Also known as Jet, Ground Control was a 1998 Kiefer Sutherland flick about a disgraced ex-air traffic controller called back in to help manage a particularly difficult situation. The film sounded like it could offer some cheap Airport 1975 or Die Hard 2-style entertainment.
Man did it not do that, like, at all.
As it turns out, the entire film was made to show how difficult air traffic controllers' jobs are, having to monitor several aircrafts on several different paths just by looking at abstract Atari-style monitors. It's a fair enough endeavour but this was also meant to be a film and in terms of drama and excitement, Ground Control is about as fun as a night spent sleeping on one of those uncomfortable airport seats. If you close your eyes and listen to Kiefer Sutherland's voice speaking over the score, you could fool yourself into believing you were watching the worst season of 24 ever made but even that would have been miles better than what the film offers us. Yes, air-traffic controllers have a hard job but is it really visually a film-worthy setting? No. It's a bunch of people speaking on headsets, saying numbers and letters looking at a screen which, unless you're a pilot or an air traffic controller yourself, won't mean anything to you. Perhaps if they'd intercut that with stuff happening on the planes themselves more often, set a terrorist plot on one of them or even created an ensemble piece following and developing various characters both on the ground and in the air you could have had a solid thriller here instead of what feels like a lecture about something you might not be all that interested in.

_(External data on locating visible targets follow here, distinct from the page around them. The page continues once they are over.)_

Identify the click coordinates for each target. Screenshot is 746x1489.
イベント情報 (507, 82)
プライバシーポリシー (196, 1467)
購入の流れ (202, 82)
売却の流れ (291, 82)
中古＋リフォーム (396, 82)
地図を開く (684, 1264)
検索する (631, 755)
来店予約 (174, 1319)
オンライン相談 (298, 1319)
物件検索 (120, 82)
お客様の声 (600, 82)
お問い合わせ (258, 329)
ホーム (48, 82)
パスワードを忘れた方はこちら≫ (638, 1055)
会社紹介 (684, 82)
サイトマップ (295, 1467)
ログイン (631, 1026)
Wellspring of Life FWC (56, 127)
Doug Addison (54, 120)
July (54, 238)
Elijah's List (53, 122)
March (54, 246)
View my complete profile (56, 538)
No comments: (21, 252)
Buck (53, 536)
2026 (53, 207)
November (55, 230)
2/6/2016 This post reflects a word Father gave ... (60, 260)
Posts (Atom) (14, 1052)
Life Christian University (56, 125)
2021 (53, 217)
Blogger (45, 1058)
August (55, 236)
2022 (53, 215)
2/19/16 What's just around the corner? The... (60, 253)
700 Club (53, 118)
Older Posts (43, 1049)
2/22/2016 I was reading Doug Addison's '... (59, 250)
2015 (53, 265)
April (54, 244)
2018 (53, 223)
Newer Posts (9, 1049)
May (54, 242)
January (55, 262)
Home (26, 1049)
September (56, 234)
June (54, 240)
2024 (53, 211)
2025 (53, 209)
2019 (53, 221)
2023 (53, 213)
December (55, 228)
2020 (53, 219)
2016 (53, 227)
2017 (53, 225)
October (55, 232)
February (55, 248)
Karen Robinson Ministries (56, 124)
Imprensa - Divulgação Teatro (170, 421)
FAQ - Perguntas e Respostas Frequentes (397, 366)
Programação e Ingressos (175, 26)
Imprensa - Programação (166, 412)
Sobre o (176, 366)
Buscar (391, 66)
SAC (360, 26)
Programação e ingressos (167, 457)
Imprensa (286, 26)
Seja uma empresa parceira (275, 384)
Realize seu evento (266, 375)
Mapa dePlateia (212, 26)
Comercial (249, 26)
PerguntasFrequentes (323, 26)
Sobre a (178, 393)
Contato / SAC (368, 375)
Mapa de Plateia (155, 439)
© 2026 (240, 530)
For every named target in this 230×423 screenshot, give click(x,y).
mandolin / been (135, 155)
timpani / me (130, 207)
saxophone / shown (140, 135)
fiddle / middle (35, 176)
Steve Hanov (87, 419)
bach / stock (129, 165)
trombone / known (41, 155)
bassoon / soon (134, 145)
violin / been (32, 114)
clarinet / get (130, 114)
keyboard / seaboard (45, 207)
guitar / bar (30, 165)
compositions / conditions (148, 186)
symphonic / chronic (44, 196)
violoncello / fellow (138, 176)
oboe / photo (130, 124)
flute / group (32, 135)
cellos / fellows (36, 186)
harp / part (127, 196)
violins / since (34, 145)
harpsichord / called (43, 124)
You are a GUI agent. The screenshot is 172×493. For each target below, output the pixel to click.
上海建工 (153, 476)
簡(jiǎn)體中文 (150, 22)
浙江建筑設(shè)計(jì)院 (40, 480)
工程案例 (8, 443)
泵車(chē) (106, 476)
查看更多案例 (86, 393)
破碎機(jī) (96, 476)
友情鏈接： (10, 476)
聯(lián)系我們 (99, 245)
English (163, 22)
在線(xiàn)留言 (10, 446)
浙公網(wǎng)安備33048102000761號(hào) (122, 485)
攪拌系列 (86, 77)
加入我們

Unfortunately, all the drama takes place in this one control room and the film never really (pun intended) takes off because of that. Sutherland's story is clichéd and not all that convincing, the film essentially doing that whole "back for one last job" thing but in a criminally lifeless setting. A love interest is thrown in as well as the obligatory douchey colleague but they're hardly significant enough to be truly involving characters. The film is qualified on its DVD and on Wikipedia as a "disaster thriller" but I find its more of a TV-style drama than anything else. Disaster-wise, there is one which takes place during the opening scene but it's entirely off-camera so it really has no direct impact. A similar thing is threatened to happen in the film's last half hour but it's soon aborted so we're never really given a visual representation of the magnitude of such a disaster. Besides, this happens much, much too late. Henry Winkler is also in this movie as some kind of technician who has problems with the equipment the air traffic controllers are working with: he's completely underused and it's actually surprising he's even in this seeing as anyone could have pretty much played such a minor role. The main problem with Ground Control is its lack of urgency and gripping drama. The film moves at a sluggish pace and it's really hard to care about those forgettable characters and their allegedly perilous off-shot mission. Some reveals and twists would have been nice, or, at the very least, a plot going beyond just being a day-in-the-life of people you wouldn't want to even share an elevator with. Why not have a bad guy try and sabotage the whole place where Sutherland and co. work, then get them to trick him and land these planes at the last second?
I don't know...
Something like that!
Ground Control is a well-meaning film which admittedly cares about its subject matter and wants to honour a certain occupation which is often overlooked in general media. Unfortunately, the subject lends itself more to radio plays than film and a weak, clichéd script leaves us with what feels like a late night TV movie your grandfather might fall asleep to, ultimately not capturing the impact it should have done and failing to make the premise work cinematically.